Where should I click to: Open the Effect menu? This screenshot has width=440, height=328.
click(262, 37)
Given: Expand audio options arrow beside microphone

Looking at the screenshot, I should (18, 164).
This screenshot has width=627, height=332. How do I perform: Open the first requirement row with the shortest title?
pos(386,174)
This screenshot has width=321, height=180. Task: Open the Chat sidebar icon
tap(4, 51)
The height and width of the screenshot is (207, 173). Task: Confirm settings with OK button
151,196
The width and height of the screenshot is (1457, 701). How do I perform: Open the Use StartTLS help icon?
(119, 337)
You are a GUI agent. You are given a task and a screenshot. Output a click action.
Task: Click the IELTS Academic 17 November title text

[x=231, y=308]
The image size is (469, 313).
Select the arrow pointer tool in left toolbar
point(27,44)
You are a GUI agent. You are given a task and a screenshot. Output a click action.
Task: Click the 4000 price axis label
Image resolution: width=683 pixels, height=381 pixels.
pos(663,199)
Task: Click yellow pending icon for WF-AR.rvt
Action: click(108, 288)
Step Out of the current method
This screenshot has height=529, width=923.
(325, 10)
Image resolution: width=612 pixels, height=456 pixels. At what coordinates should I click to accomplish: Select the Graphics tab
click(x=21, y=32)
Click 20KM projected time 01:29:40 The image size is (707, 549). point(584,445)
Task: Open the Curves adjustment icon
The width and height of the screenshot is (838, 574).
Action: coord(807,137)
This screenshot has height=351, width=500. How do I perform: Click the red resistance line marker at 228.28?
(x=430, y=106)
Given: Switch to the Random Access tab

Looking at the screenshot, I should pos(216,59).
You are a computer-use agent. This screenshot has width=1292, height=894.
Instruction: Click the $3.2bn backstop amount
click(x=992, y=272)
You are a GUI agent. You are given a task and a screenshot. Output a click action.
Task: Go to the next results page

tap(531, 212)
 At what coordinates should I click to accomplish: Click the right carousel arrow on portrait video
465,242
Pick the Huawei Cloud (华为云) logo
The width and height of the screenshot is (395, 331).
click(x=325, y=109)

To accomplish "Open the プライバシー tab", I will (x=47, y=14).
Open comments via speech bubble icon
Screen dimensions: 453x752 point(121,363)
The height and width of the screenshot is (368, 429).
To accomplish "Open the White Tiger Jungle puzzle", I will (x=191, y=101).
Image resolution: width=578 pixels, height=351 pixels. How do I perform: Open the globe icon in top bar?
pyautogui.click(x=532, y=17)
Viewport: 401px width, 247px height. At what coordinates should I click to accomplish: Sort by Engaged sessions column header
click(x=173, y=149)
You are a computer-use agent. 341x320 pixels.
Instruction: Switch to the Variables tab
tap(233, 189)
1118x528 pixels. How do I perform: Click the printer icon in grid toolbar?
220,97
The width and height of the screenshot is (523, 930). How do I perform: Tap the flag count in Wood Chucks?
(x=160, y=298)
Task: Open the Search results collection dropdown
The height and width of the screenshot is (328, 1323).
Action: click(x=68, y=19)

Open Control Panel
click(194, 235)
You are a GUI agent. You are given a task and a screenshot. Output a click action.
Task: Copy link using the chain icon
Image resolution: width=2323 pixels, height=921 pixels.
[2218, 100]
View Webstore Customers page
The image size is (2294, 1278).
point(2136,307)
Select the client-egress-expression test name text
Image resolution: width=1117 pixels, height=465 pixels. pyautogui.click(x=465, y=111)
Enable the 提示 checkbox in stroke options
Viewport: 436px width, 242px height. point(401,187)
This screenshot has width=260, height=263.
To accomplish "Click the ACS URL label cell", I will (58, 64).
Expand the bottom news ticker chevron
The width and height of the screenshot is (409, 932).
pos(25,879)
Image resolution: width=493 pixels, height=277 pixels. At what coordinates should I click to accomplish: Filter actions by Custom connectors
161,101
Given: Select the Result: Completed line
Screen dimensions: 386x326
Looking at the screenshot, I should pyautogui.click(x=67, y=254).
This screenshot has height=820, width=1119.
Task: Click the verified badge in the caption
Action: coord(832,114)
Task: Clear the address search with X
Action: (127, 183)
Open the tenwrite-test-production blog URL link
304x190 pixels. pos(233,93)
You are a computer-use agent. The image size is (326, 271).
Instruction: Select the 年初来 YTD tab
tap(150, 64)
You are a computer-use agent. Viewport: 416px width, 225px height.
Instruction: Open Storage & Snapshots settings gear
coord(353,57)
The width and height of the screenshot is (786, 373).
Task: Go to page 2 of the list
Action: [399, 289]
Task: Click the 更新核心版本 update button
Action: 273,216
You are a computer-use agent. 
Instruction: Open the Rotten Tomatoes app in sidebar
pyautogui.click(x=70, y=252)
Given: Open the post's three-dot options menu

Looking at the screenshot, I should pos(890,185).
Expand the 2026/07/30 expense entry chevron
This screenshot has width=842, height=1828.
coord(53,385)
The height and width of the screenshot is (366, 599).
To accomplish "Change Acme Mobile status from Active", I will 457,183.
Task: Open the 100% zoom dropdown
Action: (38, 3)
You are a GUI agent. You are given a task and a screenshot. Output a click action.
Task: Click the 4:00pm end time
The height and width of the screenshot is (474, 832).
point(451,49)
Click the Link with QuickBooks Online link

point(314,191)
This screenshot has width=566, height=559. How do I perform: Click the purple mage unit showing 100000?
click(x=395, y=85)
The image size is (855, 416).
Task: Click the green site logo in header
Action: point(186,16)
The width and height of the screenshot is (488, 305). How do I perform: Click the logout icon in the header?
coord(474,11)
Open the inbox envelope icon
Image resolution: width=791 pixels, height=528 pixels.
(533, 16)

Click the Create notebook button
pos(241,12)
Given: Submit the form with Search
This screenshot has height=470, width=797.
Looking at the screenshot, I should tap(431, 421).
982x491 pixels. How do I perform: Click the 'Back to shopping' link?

• _Problem to work on_: All of the data above must be retyped exactly.

• _Answer section_:
Where should I click to: Open the Effect menu? This screenshot has width=440, height=328.
click(262, 37)
Given: Expand audio options arrow beside microphone

Looking at the screenshot, I should (18, 164).
This screenshot has width=627, height=332. How do I perform: Open the first requirement row with the shortest title?
pos(386,174)
This screenshot has width=321, height=180. Task: Open the Chat sidebar icon
tap(4, 51)
The height and width of the screenshot is (207, 173). Task: Confirm settings with OK button
151,196
The width and height of the screenshot is (1457, 701). How do I perform: Open the Use StartTLS help icon?
(119, 337)
You are a GUI agent. You are given a task and a screenshot. Output a click action.
Task: Click the IELTS Academic 17 November title text

[x=231, y=308]
The image size is (469, 313).
Select the arrow pointer tool in left toolbar
point(27,44)
You are a GUI agent. You are given a task and a screenshot. Output a click action.
Task: Click the 4000 price axis label
Image resolution: width=683 pixels, height=381 pixels.
pos(663,199)
Task: Click yellow pending icon for WF-AR.rvt
Action: click(108, 288)
Step Out of the current method
This screenshot has height=529, width=923.
(325, 10)
Image resolution: width=612 pixels, height=456 pixels. At what coordinates should I click to accomplish: Select the Graphics tab
click(x=21, y=32)
Click 20KM projected time 01:29:40 The image size is (707, 549). point(584,445)
Task: Open the Curves adjustment icon
The width and height of the screenshot is (838, 574).
Action: coord(807,137)
This screenshot has height=351, width=500. How do I perform: Click the red resistance line marker at 228.28?
(x=430, y=106)
Given: Switch to the Random Access tab

Looking at the screenshot, I should pos(216,59).
You are a computer-use agent. This screenshot has width=1292, height=894.
Instruction: Click the $3.2bn backstop amount
click(x=992, y=272)
You are a GUI agent. You are given a task and a screenshot. Output a click action.
Task: Go to the next results page

tap(531, 212)
 At what coordinates should I click to accomplish: Click the right carousel arrow on portrait video
465,242
Pick the Huawei Cloud (华为云) logo
The width and height of the screenshot is (395, 331).
click(x=325, y=109)

To accomplish "Open the プライバシー tab", I will (x=47, y=14).
Open comments via speech bubble icon
Screen dimensions: 453x752 point(121,363)
The height and width of the screenshot is (368, 429).
To accomplish "Open the White Tiger Jungle puzzle", I will (x=191, y=101).
Image resolution: width=578 pixels, height=351 pixels. How do I perform: Open the globe icon in top bar?
pyautogui.click(x=532, y=17)
Viewport: 401px width, 247px height. At what coordinates should I click to accomplish: Sort by Engaged sessions column header
click(x=173, y=149)
You are a computer-use agent. 341x320 pixels.
Instruction: Switch to the Variables tab
tap(233, 189)
1118x528 pixels. How do I perform: Click the printer icon in grid toolbar?
220,97
The width and height of the screenshot is (523, 930). How do I perform: Tap the flag count in Wood Chucks?
(x=160, y=298)
Task: Open the Search results collection dropdown
The height and width of the screenshot is (328, 1323).
Action: click(x=68, y=19)

Open Control Panel
click(194, 235)
You are a GUI agent. You are given a task and a screenshot. Output a click action.
Task: Copy link using the chain icon
Image resolution: width=2323 pixels, height=921 pixels.
[2218, 100]
View Webstore Customers page
The image size is (2294, 1278).
point(2136,307)
Select the client-egress-expression test name text
Image resolution: width=1117 pixels, height=465 pixels. pyautogui.click(x=465, y=111)
Enable the 提示 checkbox in stroke options
Viewport: 436px width, 242px height. point(401,187)
This screenshot has width=260, height=263.
To accomplish "Click the ACS URL label cell", I will (58, 64).
Expand the bottom news ticker chevron
The width and height of the screenshot is (409, 932).
pos(25,879)
Image resolution: width=493 pixels, height=277 pixels. At what coordinates should I click to accomplish: Filter actions by Custom connectors
161,101
Given: Select the Result: Completed line
Screen dimensions: 386x326
Looking at the screenshot, I should pyautogui.click(x=67, y=254).
This screenshot has height=820, width=1119.
Task: Click the verified badge in the caption
Action: coord(832,114)
Task: Clear the address search with X
Action: (127, 183)
Open the tenwrite-test-production blog URL link
304x190 pixels. pos(233,93)
You are a computer-use agent. The image size is (326, 271).
Instruction: Select the 年初来 YTD tab
tap(150, 64)
You are a computer-use agent. Viewport: 416px width, 225px height.
Instruction: Open Storage & Snapshots settings gear
coord(353,57)
The width and height of the screenshot is (786, 373).
Task: Go to page 2 of the list
Action: [399, 289]
Task: Click the 更新核心版本 update button
Action: 273,216
You are a computer-use agent. 
Instruction: Open the Rotten Tomatoes app in sidebar
pyautogui.click(x=70, y=252)
Given: Open the post's three-dot options menu

Looking at the screenshot, I should pos(890,185).
Expand the 2026/07/30 expense entry chevron
This screenshot has width=842, height=1828.
coord(53,385)
The height and width of the screenshot is (366, 599).
To accomplish "Change Acme Mobile status from Active", I will 457,183.
Task: Open the 100% zoom dropdown
Action: (38, 3)
You are a GUI agent. You are given a task and a screenshot. Output a click action.
Task: Click the 4:00pm end time
The height and width of the screenshot is (474, 832).
point(451,49)
Click the Link with QuickBooks Online link

point(314,191)
This screenshot has width=566, height=559. How do I perform: Click the purple mage unit showing 100000?
click(x=395, y=85)
The image size is (855, 416).
Task: Click the green site logo in header
Action: point(186,16)
The width and height of the screenshot is (488, 305). How do I perform: Click the logout icon in the header?
coord(474,11)
Open the inbox envelope icon
Image resolution: width=791 pixels, height=528 pixels.
(533, 16)

Click the Create notebook button
pos(241,12)
Given: Submit the form with Search
This screenshot has height=470, width=797.
Looking at the screenshot, I should tap(431, 421).
982x491 pixels. How do I perform: Click the 'Back to shopping' link?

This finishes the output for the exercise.